ROC AUC curve helps you to determine the threshold of binary classification problems in machine learning. In Machine Learning classification problems are based on the probability value and its not always correct to have the threshold as 0.5. It depends on the type and domain of the problem. For example in a legal case you don’t want the false positive to be high or it should be at least as possible. so the threshold in this case would be very high. the term AUC that is Area under curve tells us the model goodness of fit. It is used to do the comparative analysis between different classifiers and identify which one is performing good.
Important points regarding ROC AUC Curve
- It is useful in predicting the probability of a binary outcome.
- The ROC curve is constructed by plotting the true positive rate (TPR) against the false positive rate (FPR).
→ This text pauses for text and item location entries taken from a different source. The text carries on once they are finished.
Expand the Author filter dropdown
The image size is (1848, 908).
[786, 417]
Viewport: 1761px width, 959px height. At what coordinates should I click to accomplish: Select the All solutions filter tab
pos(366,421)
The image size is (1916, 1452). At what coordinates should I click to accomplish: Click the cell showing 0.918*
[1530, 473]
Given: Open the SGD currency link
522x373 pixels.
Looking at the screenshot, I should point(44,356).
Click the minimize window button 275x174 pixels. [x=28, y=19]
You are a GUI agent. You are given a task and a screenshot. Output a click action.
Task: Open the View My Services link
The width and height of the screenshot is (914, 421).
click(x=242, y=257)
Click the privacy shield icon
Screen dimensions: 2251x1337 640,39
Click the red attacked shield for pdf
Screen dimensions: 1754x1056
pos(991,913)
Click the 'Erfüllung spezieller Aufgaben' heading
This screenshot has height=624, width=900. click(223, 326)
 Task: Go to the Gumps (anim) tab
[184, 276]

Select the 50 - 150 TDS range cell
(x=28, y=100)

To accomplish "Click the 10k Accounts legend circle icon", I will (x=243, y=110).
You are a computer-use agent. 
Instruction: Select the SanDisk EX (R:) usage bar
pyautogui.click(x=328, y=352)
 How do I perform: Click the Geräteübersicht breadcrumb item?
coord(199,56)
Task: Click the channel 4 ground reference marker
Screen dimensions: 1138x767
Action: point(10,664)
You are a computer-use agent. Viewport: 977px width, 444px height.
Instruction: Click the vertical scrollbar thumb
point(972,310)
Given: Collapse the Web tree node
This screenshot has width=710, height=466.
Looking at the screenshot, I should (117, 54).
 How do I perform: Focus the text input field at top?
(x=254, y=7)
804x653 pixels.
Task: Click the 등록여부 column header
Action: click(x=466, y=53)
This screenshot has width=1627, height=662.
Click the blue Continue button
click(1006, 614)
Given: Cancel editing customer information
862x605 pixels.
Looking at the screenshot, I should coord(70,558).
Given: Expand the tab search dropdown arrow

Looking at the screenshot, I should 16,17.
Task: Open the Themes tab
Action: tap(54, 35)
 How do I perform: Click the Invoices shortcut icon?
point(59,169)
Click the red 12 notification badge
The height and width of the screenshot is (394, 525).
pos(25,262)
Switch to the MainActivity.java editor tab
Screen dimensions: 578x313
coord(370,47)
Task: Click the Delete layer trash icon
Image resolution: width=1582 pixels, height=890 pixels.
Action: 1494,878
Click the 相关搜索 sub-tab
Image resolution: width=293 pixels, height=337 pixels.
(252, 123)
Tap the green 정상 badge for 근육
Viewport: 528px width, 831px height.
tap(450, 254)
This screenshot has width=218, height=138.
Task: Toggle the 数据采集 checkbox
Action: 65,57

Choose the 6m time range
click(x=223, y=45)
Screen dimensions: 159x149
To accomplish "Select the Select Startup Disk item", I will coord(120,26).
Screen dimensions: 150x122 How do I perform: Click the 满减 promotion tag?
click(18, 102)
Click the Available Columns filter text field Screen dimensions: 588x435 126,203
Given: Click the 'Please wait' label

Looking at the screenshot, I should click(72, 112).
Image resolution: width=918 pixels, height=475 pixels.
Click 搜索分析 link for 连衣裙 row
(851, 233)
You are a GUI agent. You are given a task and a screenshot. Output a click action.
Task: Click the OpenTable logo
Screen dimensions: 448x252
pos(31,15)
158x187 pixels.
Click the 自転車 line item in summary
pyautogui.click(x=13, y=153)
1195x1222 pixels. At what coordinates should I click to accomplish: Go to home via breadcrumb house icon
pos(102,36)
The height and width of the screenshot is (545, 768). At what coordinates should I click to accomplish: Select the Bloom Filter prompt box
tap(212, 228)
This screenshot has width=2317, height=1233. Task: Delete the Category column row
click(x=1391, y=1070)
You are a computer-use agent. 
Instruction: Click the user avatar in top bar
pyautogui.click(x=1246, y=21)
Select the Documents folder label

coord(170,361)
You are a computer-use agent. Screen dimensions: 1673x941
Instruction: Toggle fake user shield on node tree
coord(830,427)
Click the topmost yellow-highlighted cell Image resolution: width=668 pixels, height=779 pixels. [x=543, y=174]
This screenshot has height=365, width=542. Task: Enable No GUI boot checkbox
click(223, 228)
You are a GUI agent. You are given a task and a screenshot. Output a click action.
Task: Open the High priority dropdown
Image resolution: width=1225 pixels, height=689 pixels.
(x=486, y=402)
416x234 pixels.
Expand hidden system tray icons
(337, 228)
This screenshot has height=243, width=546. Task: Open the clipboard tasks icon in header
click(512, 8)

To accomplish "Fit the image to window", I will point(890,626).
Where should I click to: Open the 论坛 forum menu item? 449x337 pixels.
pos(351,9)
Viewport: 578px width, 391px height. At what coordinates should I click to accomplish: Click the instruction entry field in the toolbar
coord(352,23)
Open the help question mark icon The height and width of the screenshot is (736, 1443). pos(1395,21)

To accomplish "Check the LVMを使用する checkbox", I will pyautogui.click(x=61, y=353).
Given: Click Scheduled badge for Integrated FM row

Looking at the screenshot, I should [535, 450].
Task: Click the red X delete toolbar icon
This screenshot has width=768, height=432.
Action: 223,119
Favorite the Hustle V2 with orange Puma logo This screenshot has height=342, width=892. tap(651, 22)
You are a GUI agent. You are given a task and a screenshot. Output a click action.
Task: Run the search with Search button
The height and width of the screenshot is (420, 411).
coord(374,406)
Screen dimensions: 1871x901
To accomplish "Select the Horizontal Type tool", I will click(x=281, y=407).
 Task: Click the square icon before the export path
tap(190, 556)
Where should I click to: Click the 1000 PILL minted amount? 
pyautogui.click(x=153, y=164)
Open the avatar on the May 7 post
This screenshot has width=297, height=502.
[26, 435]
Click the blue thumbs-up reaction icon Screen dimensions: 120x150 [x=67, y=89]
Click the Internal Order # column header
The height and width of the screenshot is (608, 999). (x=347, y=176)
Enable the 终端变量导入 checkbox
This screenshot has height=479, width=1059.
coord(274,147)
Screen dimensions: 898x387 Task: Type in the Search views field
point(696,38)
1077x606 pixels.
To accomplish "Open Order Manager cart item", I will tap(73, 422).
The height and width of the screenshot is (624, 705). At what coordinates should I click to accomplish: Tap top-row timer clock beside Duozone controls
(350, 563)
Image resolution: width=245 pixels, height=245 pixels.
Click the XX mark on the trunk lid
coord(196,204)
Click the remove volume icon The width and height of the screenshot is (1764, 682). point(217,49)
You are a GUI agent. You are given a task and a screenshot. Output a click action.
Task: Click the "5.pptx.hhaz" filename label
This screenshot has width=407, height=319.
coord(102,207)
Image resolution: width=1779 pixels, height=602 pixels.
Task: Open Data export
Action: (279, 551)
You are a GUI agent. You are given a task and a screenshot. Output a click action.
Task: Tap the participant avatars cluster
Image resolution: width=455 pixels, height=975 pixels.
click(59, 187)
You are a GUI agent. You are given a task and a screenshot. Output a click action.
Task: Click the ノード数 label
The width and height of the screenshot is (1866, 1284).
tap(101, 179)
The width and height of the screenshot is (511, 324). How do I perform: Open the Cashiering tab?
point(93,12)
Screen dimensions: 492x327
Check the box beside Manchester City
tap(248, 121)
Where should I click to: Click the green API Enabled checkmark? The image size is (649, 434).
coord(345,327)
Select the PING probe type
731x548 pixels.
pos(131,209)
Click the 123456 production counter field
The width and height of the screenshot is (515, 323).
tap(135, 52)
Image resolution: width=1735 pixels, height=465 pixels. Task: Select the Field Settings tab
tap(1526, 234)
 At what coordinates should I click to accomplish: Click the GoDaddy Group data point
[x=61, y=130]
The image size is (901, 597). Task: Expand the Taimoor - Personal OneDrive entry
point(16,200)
- It plots the false alarm rate versus the hit rate.
- As summarized, ROC curve helps you in determining the right threshold value for your problem considering the variations of FPR and TPR values.
- ROC curve is also used to compare the strength of different classifiers trained for binary classification problem.
- Area under ROC curve is known as AUC. Normally greater the AUC value more good the model is.
The true positive rate is calculated as the number of true positives divided by the sum of the number of true positives and the number of false negatives.
True Positive Rate = True Positives / (True Positives + False Negatives)
The false positive rate is calculated as the number of false positives divided by the sum of the number of false positives and the number of true negatives.
False Positive Rate = False Positives / (False Positives + True Negatives)
The 45 degree diagonal line tells the random guess that is the 50-50 percent chances of both the classes.
As we go up the y axis true positive rate increases which is the desired outcome but simultaneously false positive rate also increases but the point is we need to check whether increment in true positive rate (y-axis ) is more than that in false positive rate (x-axis). So here is the catch, if increment in true positive rate is much much bigger than the increment in false positive rate then we just keep increasing the threshold until we observe the increment in false positive rate start increasing rapidly.
Also it depends on problem to problem. based on type of problem we fix the threshold.
In the above graph till the point 0.9 at y axis increment in true positive is much much bigger than the increment in false positive. Hence if we are dealing with a very sensitive problem like legal cases where we can not take risk of convicting an innocent defendant. So in this problem we can set the high threshold of 0.9. It means if there is a probability value greater than 0.9 then only model should declare a person guilty else not. (binary classification problem guilty or not guilty)
Point to remember: A classifier with high AUC can occasionally score worse in a specific region than another classifier with lower AUC but a rare situation.
In the above curve, Area under Curve is 87%. Which is known as the AUC score of the classifier.